::: TEXT FOR ANALYSIS :::

# 4B06 - Set Zero Adjustment Cylinder 4 Injector - 2009 335d



## 09bmw335d (Aug 12, 2017)

4B06 - Set Zero Adjustment Cylinder 4 Injector - 2009 335d 

--------------------------------------------------------------------------------

I started getting this CEL error recently, seems to reoccur every 150-200kms.

4B06 - Set Zero Adjustment Cylinder 4 injector.

I have a 2009 335d with 200,000 kms on it.

Had a lot of work done under warranty.

Last year I had the following done:

- Replace all 6 diesel fuel injectors
- Carbon cleaning
- Replace intake manifold
- Replace Engine Head

No issues since last year and 20,000km+ until couple of days ago.

It seems this error is probably related to having the DDE replaced now.

My question is that I don't notice any issues when the CEL comes on, do I really need to fork out 2-3K to get the dde replaced, or should I juts run it as is. 

Any thoughts would be appreciated.


----------



## ingenieur (Dec 26, 2006)

Has the crankshaft incremental wheel adaptation been reset? This must always be done after carbon cleaning.


----------



## 09bmw335d (Aug 12, 2017)

ingenieur said:


> Has the crankshaft incremental wheel adaptation been reset? This must always be done after carbon cleaning.


Not sure but the cbu and intake manifold was done at 145k. The head and injectors were done at 180k.


----------



## Doug Huffman (Apr 25, 2015)

::: RECORDS TO PROCESS :::

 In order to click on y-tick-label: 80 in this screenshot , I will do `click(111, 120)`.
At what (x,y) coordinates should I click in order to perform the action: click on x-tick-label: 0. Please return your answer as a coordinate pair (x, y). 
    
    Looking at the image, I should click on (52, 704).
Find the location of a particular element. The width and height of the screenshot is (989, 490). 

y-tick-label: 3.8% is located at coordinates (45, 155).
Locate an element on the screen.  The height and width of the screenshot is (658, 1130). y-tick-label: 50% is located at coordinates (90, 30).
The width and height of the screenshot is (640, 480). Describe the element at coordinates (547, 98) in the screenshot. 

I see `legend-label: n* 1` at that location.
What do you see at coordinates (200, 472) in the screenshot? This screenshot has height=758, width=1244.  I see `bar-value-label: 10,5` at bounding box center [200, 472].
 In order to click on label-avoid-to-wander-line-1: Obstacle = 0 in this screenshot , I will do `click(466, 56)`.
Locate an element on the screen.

:::

> **USING THE INFORMATION**:
a – Duplicate the entire forum thread about the 4B06 cylinder 4 injector fault, reproducing every line without change.
b – Set down the entries verbatim, beginning with the line containing "coordinates (90, 30)." and continuing through the line containing "What do you".
These entries bear no relation to the forum thread.

> **EXERCISE SOLUTIONS**:
a –
# 4B06 - Set Zero Adjustment Cylinder 4 Injector - 2009 335d



## 09bmw335d (Aug 12, 2017)

4B06 - Set Zero Adjustment Cylinder 4 Injector - 2009 335d 

--------------------------------------------------------------------------------

I started getting this CEL error recently, seems to reoccur every 150-200kms.

4B06 - Set Zero Adjustment Cylinder 4 injector.

I have a 2009 335d with 200,000 kms on it.

Had a lot of work done under warranty.

Last year I had the following done:

- Replace all 6 diesel fuel injectors
- Carbon cleaning
- Replace intake manifold
- Replace Engine Head

No issues since last year and 20,000km+ until couple of days ago.

It seems this error is probably related to having the DDE replaced now.

My question is that I don't notice any issues when the CEL comes on, do I really need to fork out 2-3K to get the dde replaced, or should I juts run it as is. 

Any thoughts would be appreciated.


----------



## ingenieur (Dec 26, 2006)

Has the crankshaft incremental wheel adaptation been reset? This must always be done after carbon cleaning.


----------



## 09bmw335d (Aug 12, 2017)

ingenieur said:


> Has the crankshaft incremental wheel adaptation been reset? This must always be done after carbon cleaning.


Not sure but the cbu and intake manifold was done at 145k. The head and injectors were done at 180k.


----------



## Doug Huffman (Apr 25, 2015)

b –
Locate an element on the screen.  The height and width of the screenshot is (658, 1130). y-tick-label: 50% is located at coordinates (90, 30).
The width and height of the screenshot is (640, 480). Describe the element at coordinates (547, 98) in the screenshot. 

I see `legend-label: n* 1` at that location.
What do you see at coordinates (200, 472) in the screenshot? This screenshot has height=758, width=1244.  I see `bar-value-label: 10,5` at bounding box center [200, 472].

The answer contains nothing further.